• ASSIGNMENT: When you restate the data, keep every word as it is and drop the images.

#### RECORDS FOR THIS EXERCISE

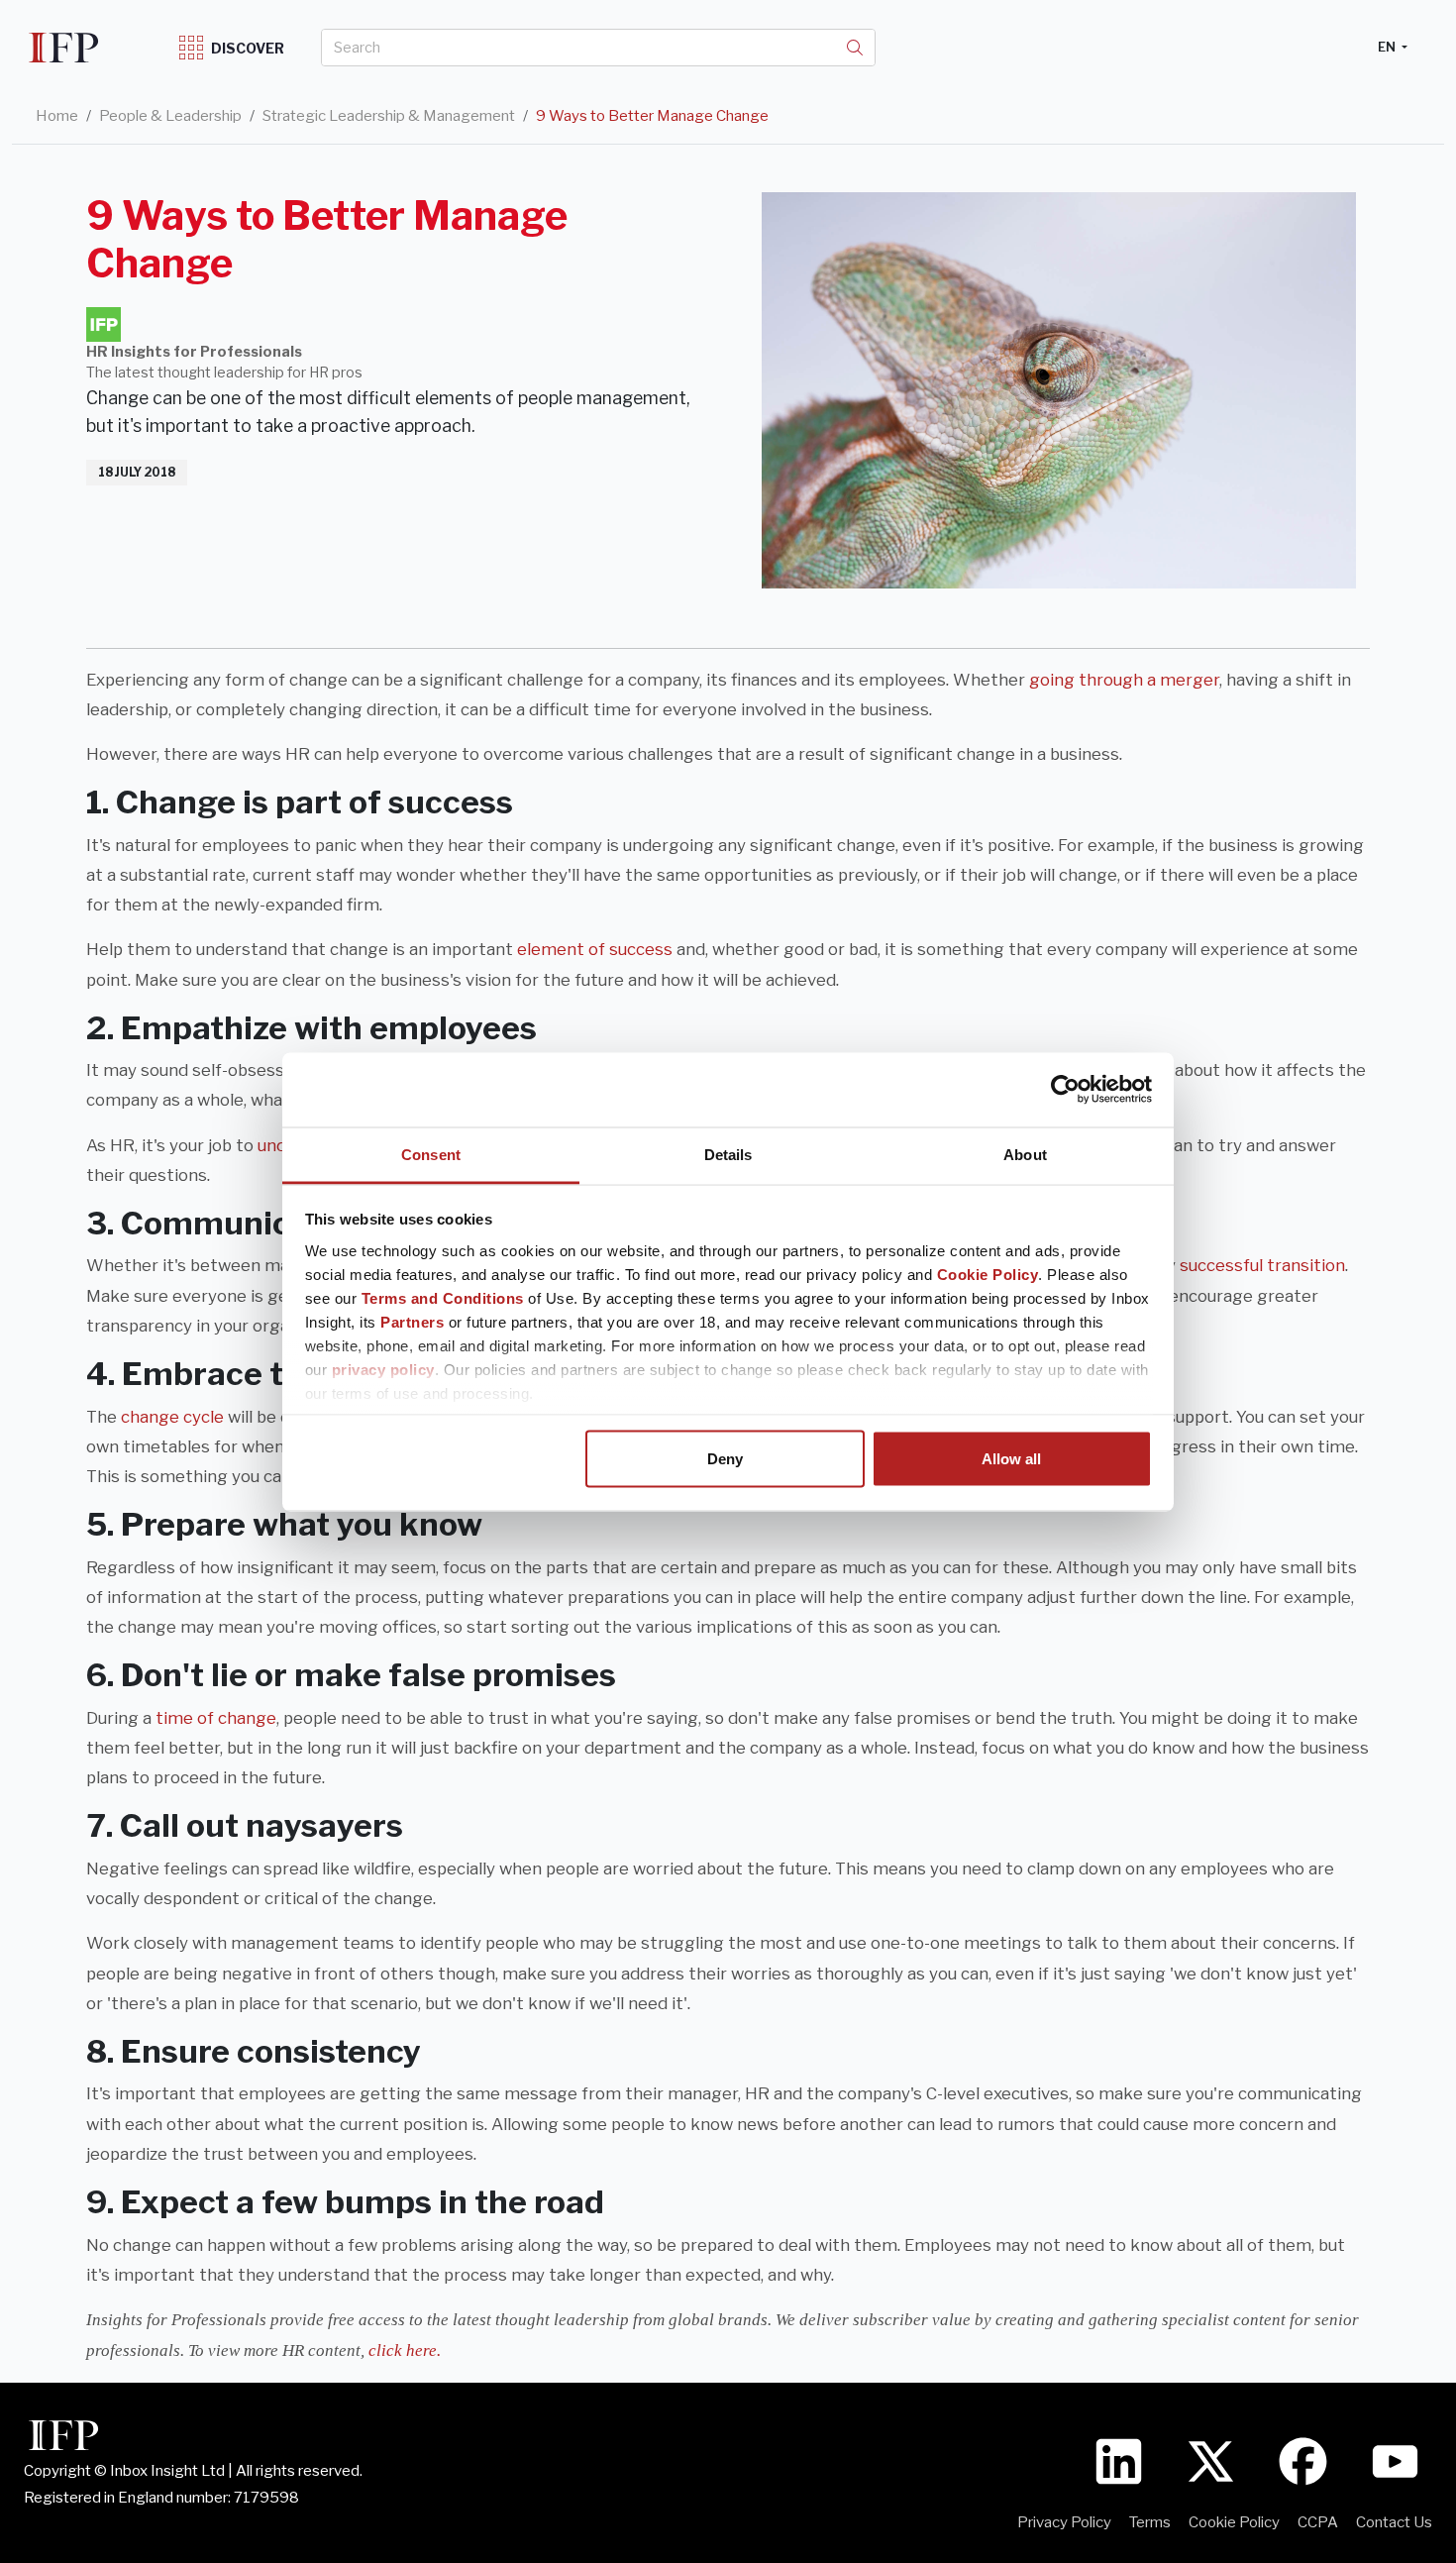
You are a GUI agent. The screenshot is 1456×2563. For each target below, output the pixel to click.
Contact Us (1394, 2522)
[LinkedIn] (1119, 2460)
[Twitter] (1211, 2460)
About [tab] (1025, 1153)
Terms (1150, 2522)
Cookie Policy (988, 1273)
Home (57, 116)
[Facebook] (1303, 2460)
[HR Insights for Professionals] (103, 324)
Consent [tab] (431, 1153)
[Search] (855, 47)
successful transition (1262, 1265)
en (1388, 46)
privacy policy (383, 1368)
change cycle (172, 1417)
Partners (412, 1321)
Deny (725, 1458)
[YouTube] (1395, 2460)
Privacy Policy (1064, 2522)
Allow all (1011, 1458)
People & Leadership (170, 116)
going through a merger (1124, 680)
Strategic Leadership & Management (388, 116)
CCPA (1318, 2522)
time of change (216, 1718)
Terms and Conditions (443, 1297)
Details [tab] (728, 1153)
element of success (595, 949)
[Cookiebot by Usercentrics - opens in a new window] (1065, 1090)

########

• YOUR SOLUTION:
You are a GUI agent. The screenshot is 1456×2563. For each target below, output the pixel to click.
Contact Us (1394, 2522)
[LinkedIn] (1119, 2460)
[Twitter] (1211, 2460)
About [tab] (1025, 1153)
Terms (1150, 2522)
Cookie Policy (988, 1273)
Home (57, 116)
[Facebook] (1303, 2460)
[HR Insights for Professionals] (103, 324)
Consent [tab] (431, 1153)
[Search] (855, 47)
successful transition (1262, 1265)
en (1388, 46)
privacy policy (383, 1368)
change cycle (172, 1417)
Partners (412, 1321)
Deny (725, 1458)
[YouTube] (1395, 2460)
Privacy Policy (1064, 2522)
Allow all (1011, 1458)
People & Leadership (170, 116)
going through a merger (1124, 680)
Strategic Leadership & Management (388, 116)
CCPA (1318, 2522)
time of change (216, 1718)
Terms and Conditions (443, 1297)
Details [tab] (728, 1153)
element of success (595, 949)
[Cookiebot by Usercentrics - opens in a new window] (1065, 1090)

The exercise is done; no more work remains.